Frédéric Beigbeder a payé très cher, et fort récemment encore, de ne pas s’être rendu à l’époque, justement. En représailles du mot « hétérosexuel » dans le titre de l’un de ses livres, son domicile a été tagué, de même que la vitrine d’une librairie dont les responsables prétendaient, insupportable provocation, inviter un écrivain non homologué par la Propagandastaffel féministe à parler de son travail. Tu remarques d’ailleurs à juste titre que, sous couvert d’un vague regret, il refourgue le jeu de mots sur Georgia May Jagger. Incorrigible. Et puis ce premier numéro de Lui contient assez de propos scandaleux aux oreilles des nouvelles tricoteuses pour envoyer toute la rédaction à l’échafaud. De toute façon, nous sommes déjà coupables par notre sexe, notre âge et notre orientation sexuelle. La plainte a été déposée, l’enquête a été menée, le procès a eu lieu, la peine a été prononcée et la sentence exécutée – le tout simultanément. Oui, marre des lubies totalitaires du nouveau féminisme, je n’hésite pas à chanter avec Patrick Coutin que j’aime regarder les filles qui passent sur la plage.

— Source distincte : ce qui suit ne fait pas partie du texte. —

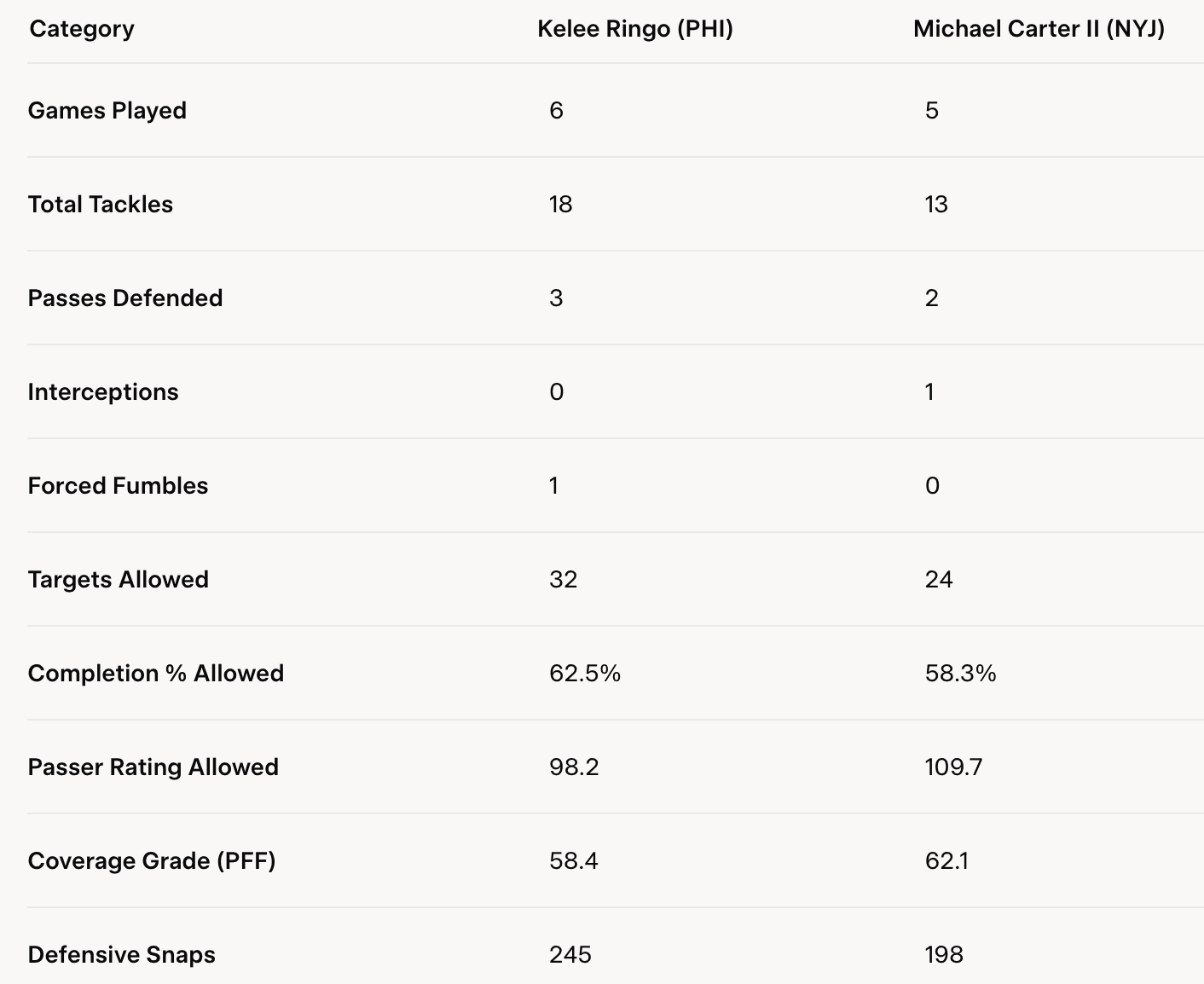Select the Forced Fumbles row label
The width and height of the screenshot is (1204, 984).
click(119, 486)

Si tous les hommes dans mon cas achetaient Lui, il nous faudrait en effet augmenter le tirage.
Tu es le fondateur et le président à vie du Parti foutuiste. Pourquoi la sexualité survivrait-elle au désastre qui emporte tout ce que nous aimons ?

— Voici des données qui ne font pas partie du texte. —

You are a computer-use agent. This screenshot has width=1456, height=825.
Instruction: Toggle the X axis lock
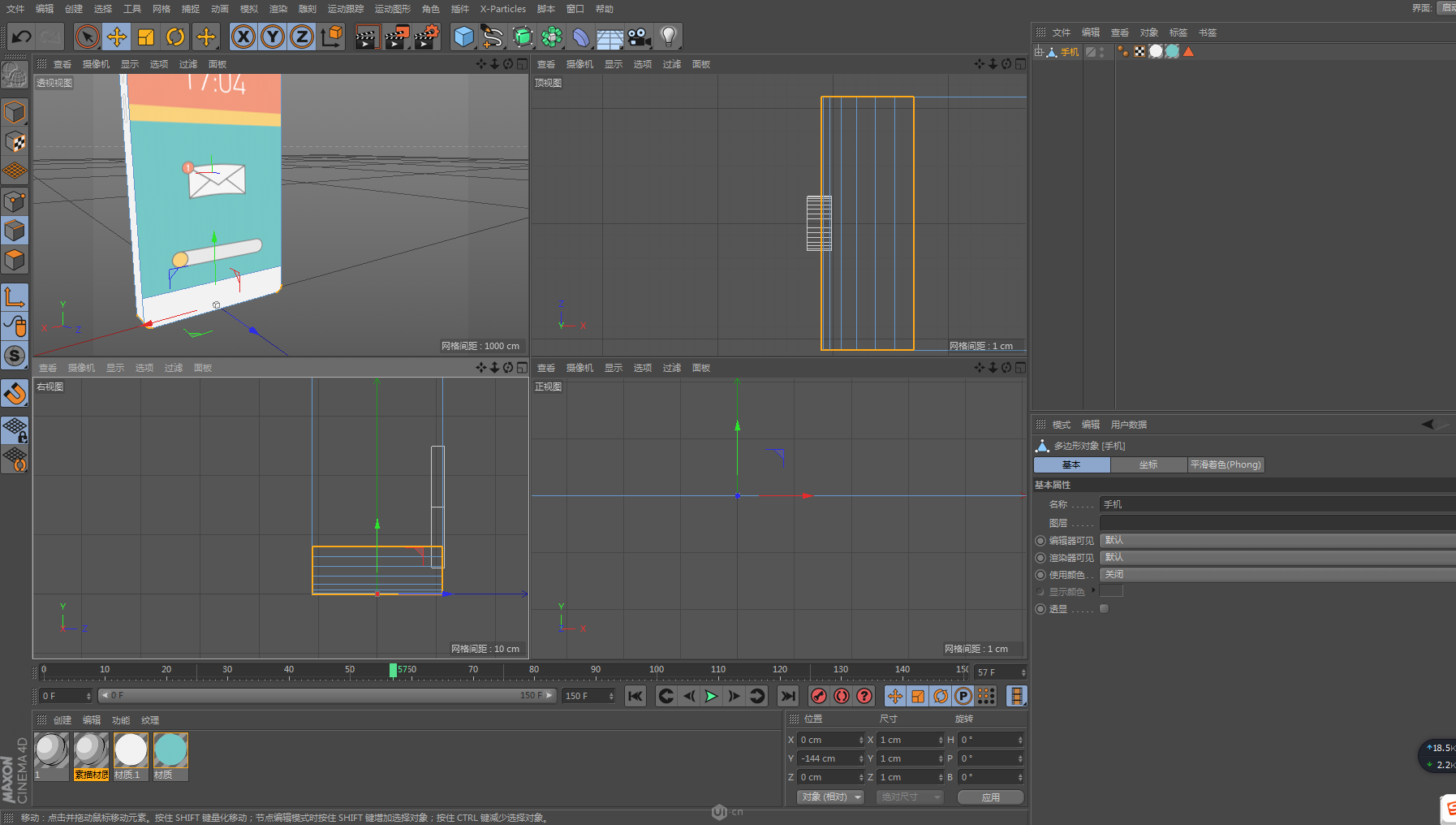[x=243, y=37]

La sexualité ne survivra pas au naufrage général, d’abord parce qu’elle sera prise en charge, comme tout le reste, par l’intelligence artificielle et des robots toujours plus performants. Pour les amateurs de conversations érotiques et/ou de galipettes, des partenaires idéaux se tiendront jour et nuit à disposition – sous réserve d’avoir rechargé leur batterie. Cette mort sera-t-elle la première ou la seconde, précédera-t-elle ou suivra-t-elle l’extinction de l’érotisme sous les assauts du nouveau puritanisme ? Quoi qu’il en soit, c’est foutu. À l’affiche d’un spectacle autour des poèmes d’Aragon, je partage chaque lundi soir la scène du Théâtre de Poche avec Judith Magre, notre ultime diva qui fêtera en novembre prochain son centième anniversaire. Et ne se cache pas d’avoir beaucoup aimé et continuer de beaucoup aimer les hommes. J’écoute Judith me raconter sa vie et me dis que les femmes ne savent pas ce qu’elles ont perdu avec l’avènement de ces temps nouveaux. Les hommes non plus. Est-ce si grave ? Après tout, les personnages du 1984 de George Orwell ne sont pas malheureux – pour la bonne raison qu’ils ignorent le bonheur, qu’ils ignorent ce qui existait avant eux. Seuls les dissidents souffrent dans ce grand roman antitotalitaire. Tous les dissidents du nouvel ordre amoureux peuvent trouver refuge sous la couverture de Lui, nous leur accorderons bien volontiers l’asile érotique.
[1] Au passage, il nous offre une dernière blague en contrebande : « J’avais ainsi titré la couverture où figurait Georgia May Jagger : “La fille de Mick Jagger donne satisfaction”. Pas sûr que ça passerait aujourd’hui. » On peut même être sûr du contraire.